Soit un pays si pauvre qu’il ne peut même plus payer ses dettes. Ajoutez une grande puissance soucieuse de pérenniser son statut en faisant main basse sur ce pays au nom d’impératifs aussi contradictoires que l’impérialisme pur et simple, la soif de profits et des intentions civilisatrices. Ce sans oublier d’autres puissances ambivalentes devant une telle politique, laquelle aboutit à une intervention militaire qui, après plusieurs succès initiaux, ne parvient pas à réduire une guérilla désunie mais suffisamment puissante pour décourager l’agresseur et le conduire à plier bagages.
L’actuelle crise irakienne ? Non : la guerre du Mexique des années 1860. Ce conflit méconnu, aux lourdes implications géopolitiques puisqu’il confronte les Etats-Unis et l’Europe et sanctionnera la suprématie des premiers sur le continent américain, attendait depuis longtemps d’être remis au gout du jour.
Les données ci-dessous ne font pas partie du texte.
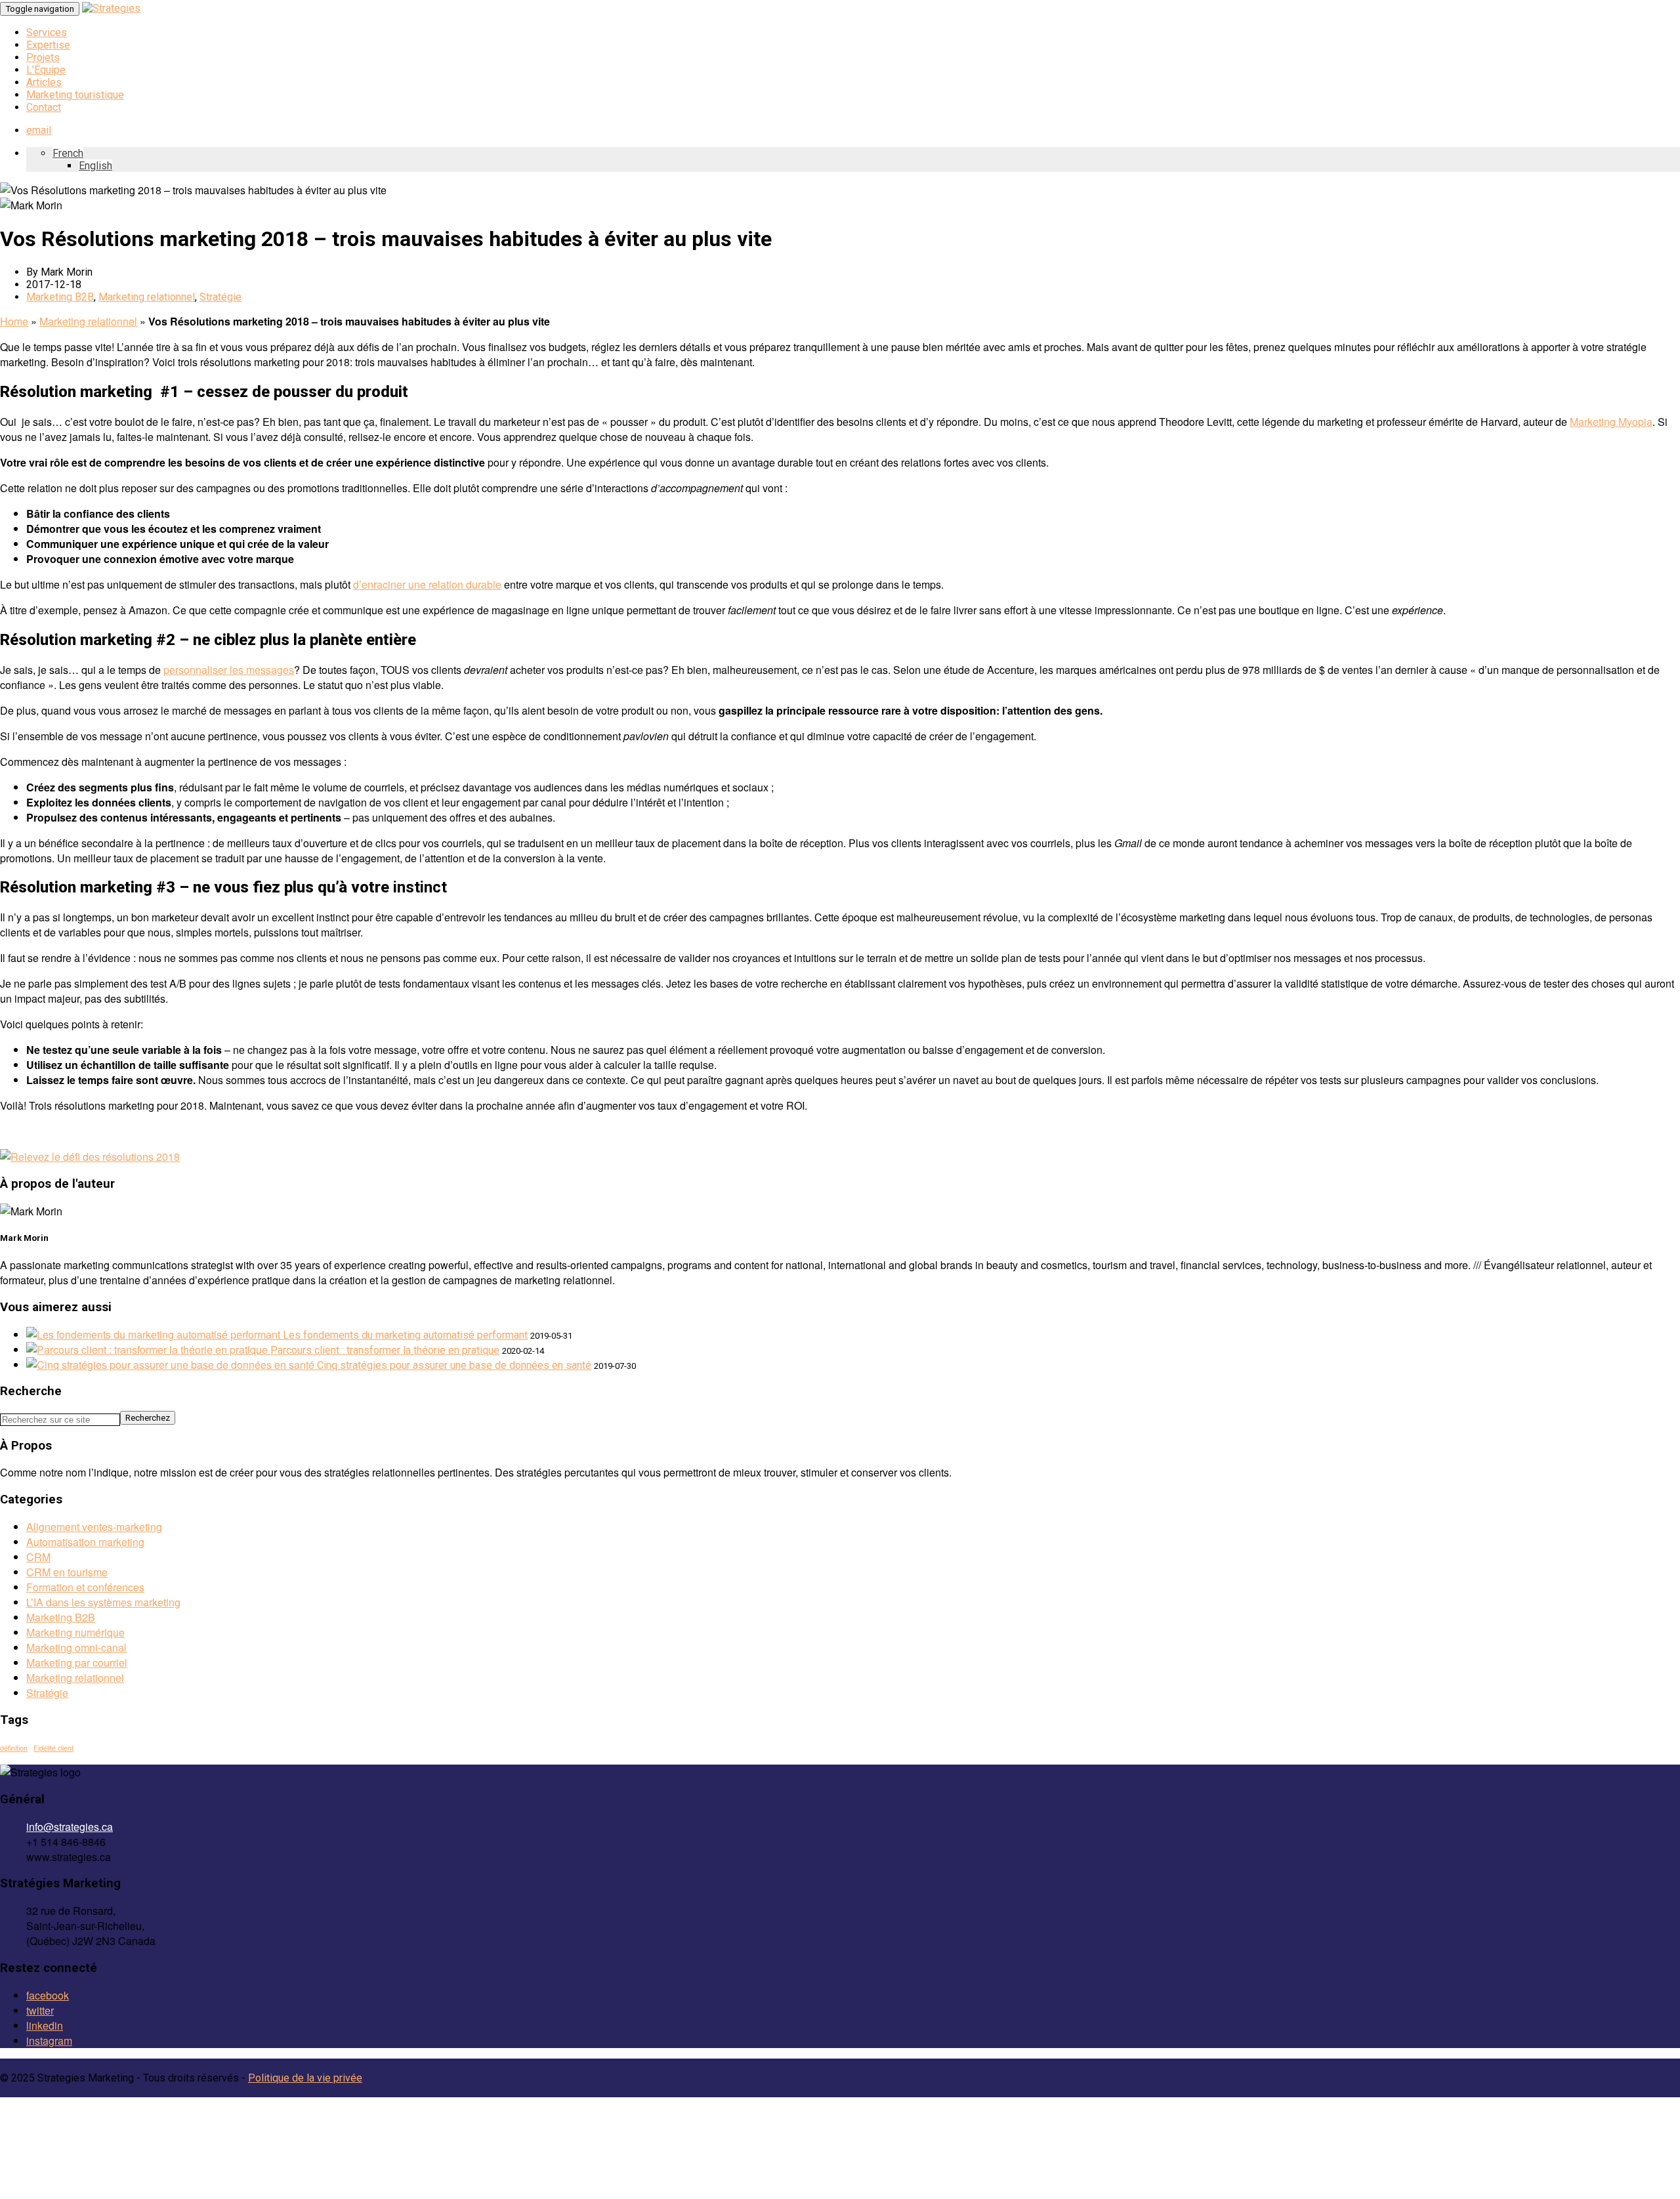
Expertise (48, 45)
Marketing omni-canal (76, 1647)
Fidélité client (53, 1748)
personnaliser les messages (228, 669)
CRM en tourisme (67, 1572)
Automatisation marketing (85, 1541)
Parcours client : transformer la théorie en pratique (384, 1350)
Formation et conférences (85, 1587)
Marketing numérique (75, 1632)
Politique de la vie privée (305, 2078)
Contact (43, 107)
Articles (44, 82)
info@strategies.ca (69, 1826)
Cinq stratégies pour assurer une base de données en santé (454, 1365)
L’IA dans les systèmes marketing (103, 1602)
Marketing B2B (60, 297)
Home (14, 321)
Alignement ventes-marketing (94, 1526)
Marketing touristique (75, 95)
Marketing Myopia (1611, 421)
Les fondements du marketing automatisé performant (405, 1335)
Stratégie (221, 297)
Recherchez (147, 1418)
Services (46, 32)
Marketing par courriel (76, 1662)
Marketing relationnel (146, 297)
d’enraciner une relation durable (427, 584)
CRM (38, 1556)
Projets (43, 57)
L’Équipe (46, 70)
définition (14, 1748)
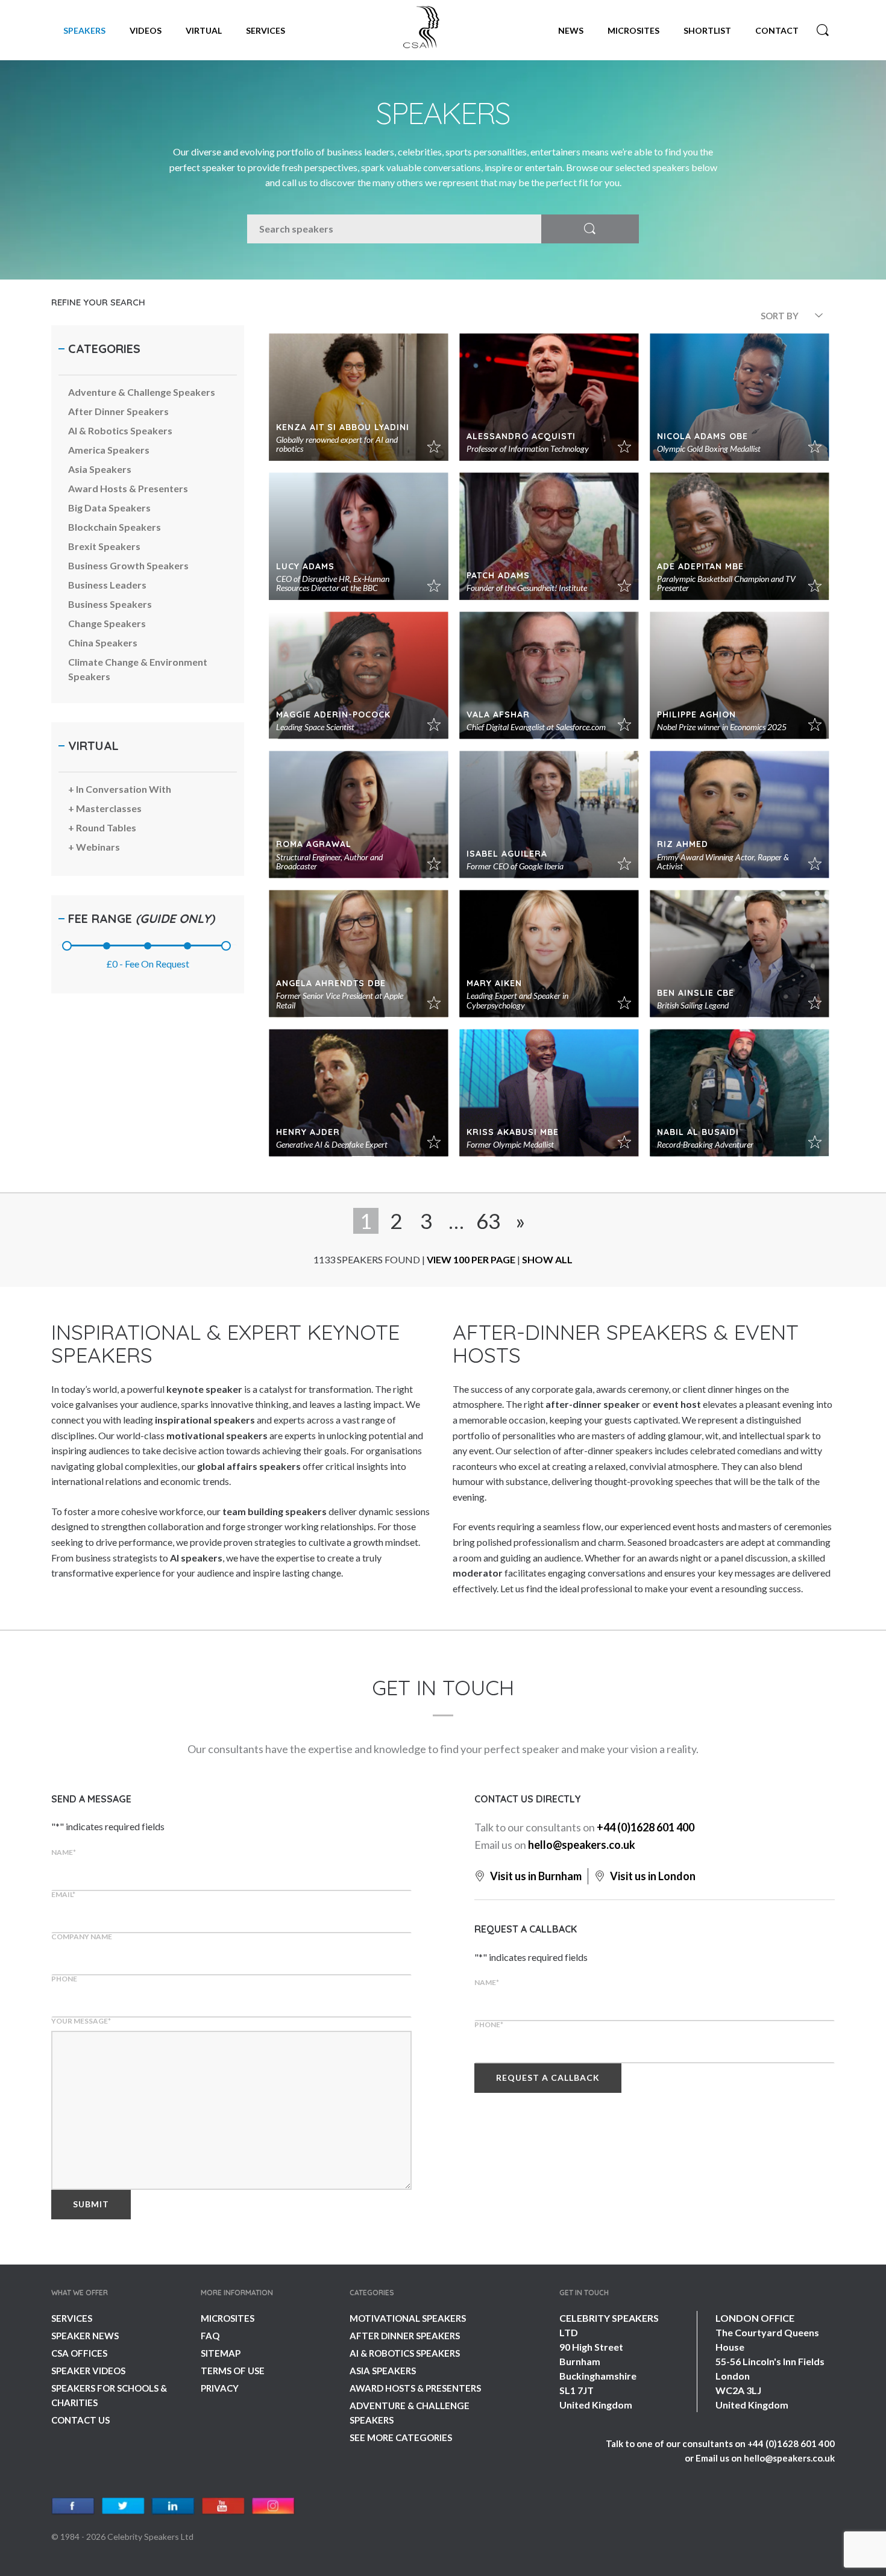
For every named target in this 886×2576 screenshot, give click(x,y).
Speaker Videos (88, 2370)
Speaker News (85, 2335)
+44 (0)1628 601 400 (645, 1827)
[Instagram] (273, 2506)
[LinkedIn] (173, 2506)
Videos (146, 30)
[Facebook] (73, 2506)
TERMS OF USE (233, 2370)
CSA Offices (79, 2353)
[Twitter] (123, 2506)
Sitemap (220, 2353)
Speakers (84, 30)
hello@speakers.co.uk (581, 1844)
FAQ (210, 2335)
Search (823, 30)
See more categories (401, 2437)
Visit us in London (652, 1876)
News (570, 30)
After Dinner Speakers (405, 2335)
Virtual (204, 30)
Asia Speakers (383, 2370)
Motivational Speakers (408, 2318)
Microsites (633, 30)
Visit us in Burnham (535, 1876)
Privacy (220, 2388)
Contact (777, 30)
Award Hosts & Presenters (415, 2388)
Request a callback (548, 2077)
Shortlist (707, 30)
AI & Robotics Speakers (405, 2353)
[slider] (67, 946)
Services (265, 30)
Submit (91, 2204)
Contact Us (80, 2420)
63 (488, 1220)
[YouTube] (223, 2506)
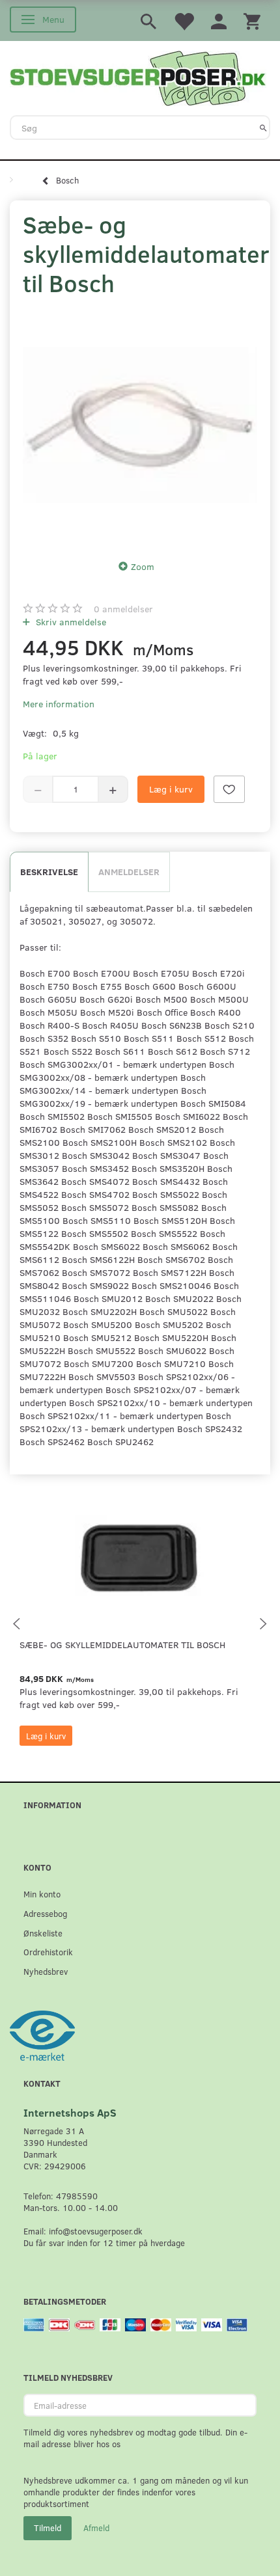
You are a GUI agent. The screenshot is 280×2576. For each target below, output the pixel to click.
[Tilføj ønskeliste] (229, 789)
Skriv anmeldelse (69, 622)
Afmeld (96, 2528)
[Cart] (252, 20)
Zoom (142, 566)
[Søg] (263, 127)
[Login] (218, 20)
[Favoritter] (183, 20)
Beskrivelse (49, 871)
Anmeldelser (129, 871)
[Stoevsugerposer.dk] (138, 77)
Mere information (58, 704)
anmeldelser (123, 609)
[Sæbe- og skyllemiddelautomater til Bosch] (140, 425)
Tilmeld (47, 2528)
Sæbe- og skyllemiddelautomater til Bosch (122, 1644)
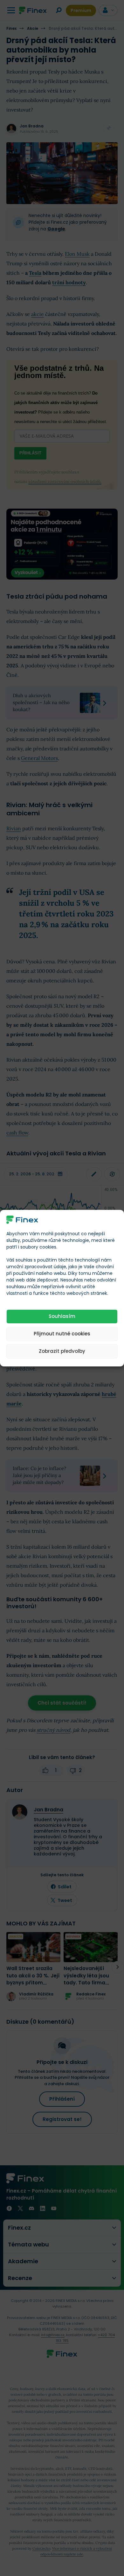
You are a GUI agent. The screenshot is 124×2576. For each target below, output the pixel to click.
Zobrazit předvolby (62, 1351)
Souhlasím (62, 1316)
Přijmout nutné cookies (62, 1333)
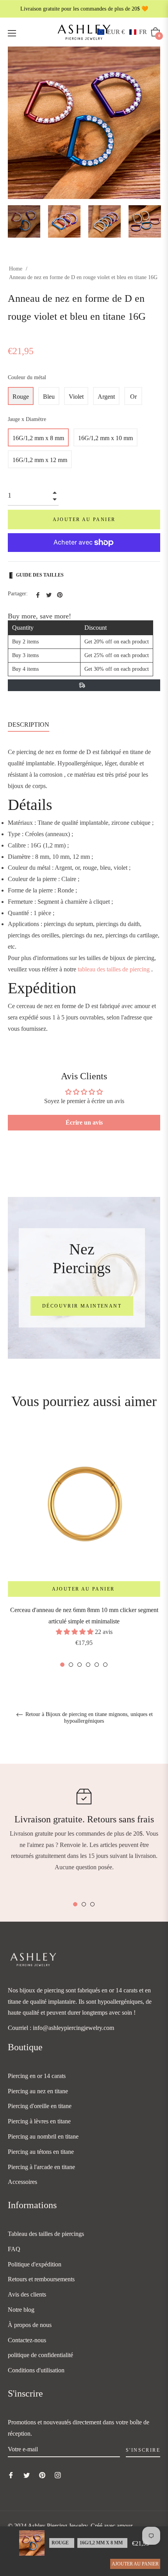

Ce dont s’acquitte avec brio Alain Gouttman, spécialiste notoire de l’histoire militaire du Second Empire et déjà auteur d’un excellent opus consacrés à la Guerre de Crimée.
Les origines de la guerre sont exposées avec une minutie qui permet de s’assurer des responsabilités de chacun, de Napoléon III et sa sincérité civilisatrice aux intrigants français et mexicains qui s’agitent autour de lui pour s’emparer d’un territoire légendaire... et considérablement surestimé. La faiblesse politique du Mexique, qui, après plusieurs décennies d’indépendance, a traversé moult crises institutionnelles, a surtout contribué à sa faillite économique, mettant en danger les créances étrangères. De son côté, l’Espagne nourrit d’autres ambitions, plus revanchardes, afin de revenir en force sur son ancienne colonie. Quant à l’Angleterre, elle recherche d’autres marchés pour son économie en expansion. L’occasion parait favorable à une intervention, dans la mesure où les Etats-Unis ont sombré dans la guerre civile.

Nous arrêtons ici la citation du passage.